An algorithm for finding protein−DNA binding sites with applications to chromatin-
immunoprecipitation microarray experiments

X. Shirley Liu1, Douglas L. Brutlag2 & Jun S. Liu3

1  Stanford Medical Informatics, Stanford University, Stanford CA 94305.

2  Department of Biochemistry, Stanford University, Stanford CA 94305.

3  Department of Statistics, Harvard University, 1 Oxford Street, Cambridge MA 02138.
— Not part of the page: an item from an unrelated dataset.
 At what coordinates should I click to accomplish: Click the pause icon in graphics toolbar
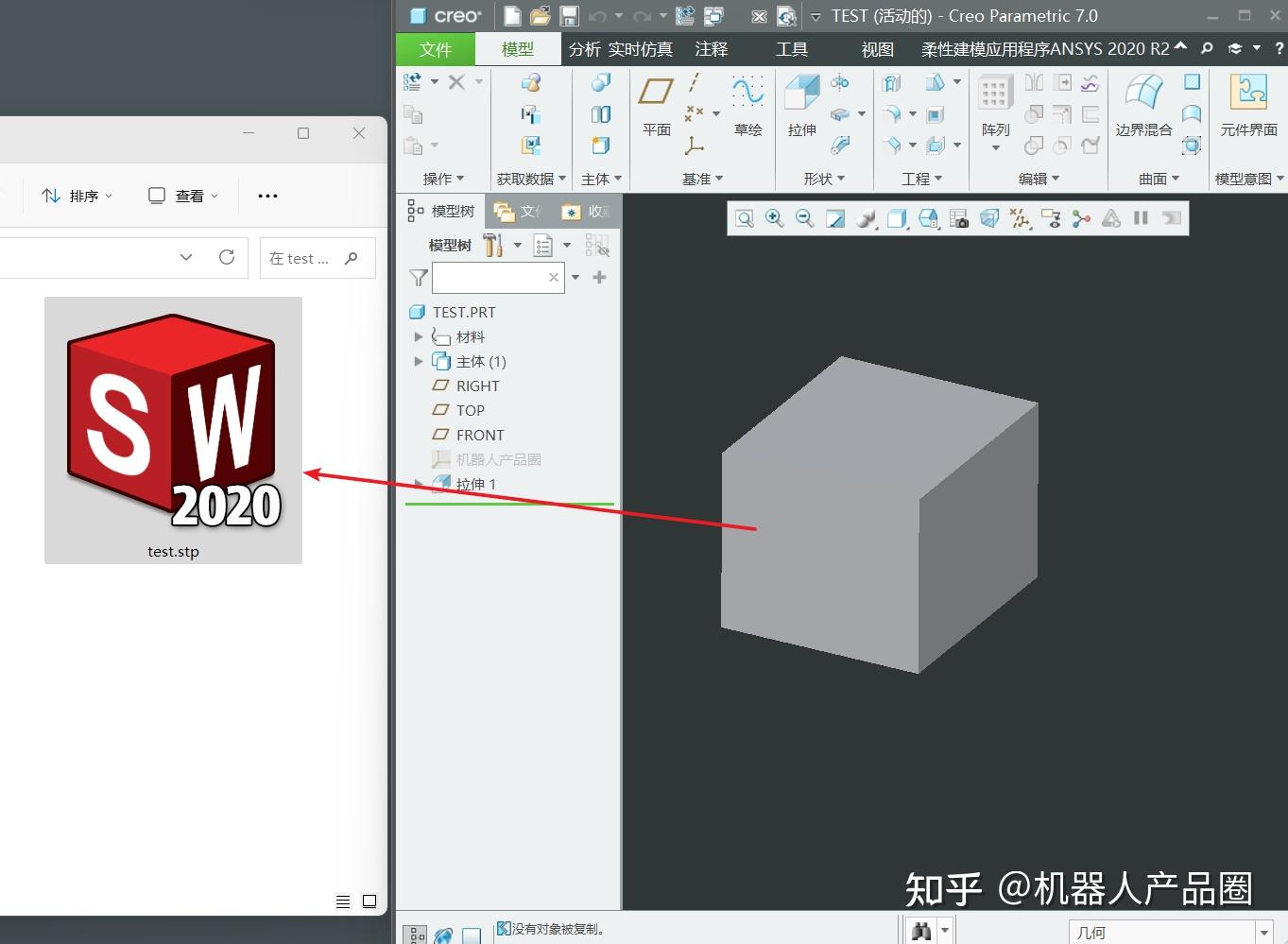click(x=1142, y=217)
Correspondence should be addressed to Jun S. Liu jliu@stat.harvard.edu
Chromatin immunoprecipitation followed by cDNA microarray hybridization (ChIP−array) has become a popular procedure for studying genome-wide protein−DNA interactions and transcription regulation. However, it can only map the probable protein−DNA interaction loci within 1−2 kilobases resolution. To pinpoint interaction sites down to the base-pair level, we introduce a computational method, Motif Discovery scan (MDscan), that examines the ChIP−array-selected sequences and searches for DNA sequence motifs representing the protein−DNA interaction sites. MDscan combines the advantages of two widely adopted motif search strategies, word enumeration1, 2, 3, 4 and position-specific weight matrix updating5, 6, 7, 8, 9, and incorporates the ChIP−array ranking information to accelerate searches and enhance their success rates. MDscan correctly identified all the experimentally verified motifs from published ChIP−array experiments in yeast10, 11, 12, 13 (STE12, GAL4, RAP1, SCB, MCB, MCM1, SFF, and SWI5), and predicted two motif patterns for the differential binding of Rap1 protein in telomere regions. In our studies, the method was faster and more accurate than several established motif-finding algorithms5, 8, 9. MDscan can be used to find DNA motifs not only in ChIP−array experiments but also in other experiments in which a subgroup of the sequences can be inferred to contain relatively abundant motif sites. The MDscan web server can be accessed at http://BioProspector.stanford.edu/MDscan/.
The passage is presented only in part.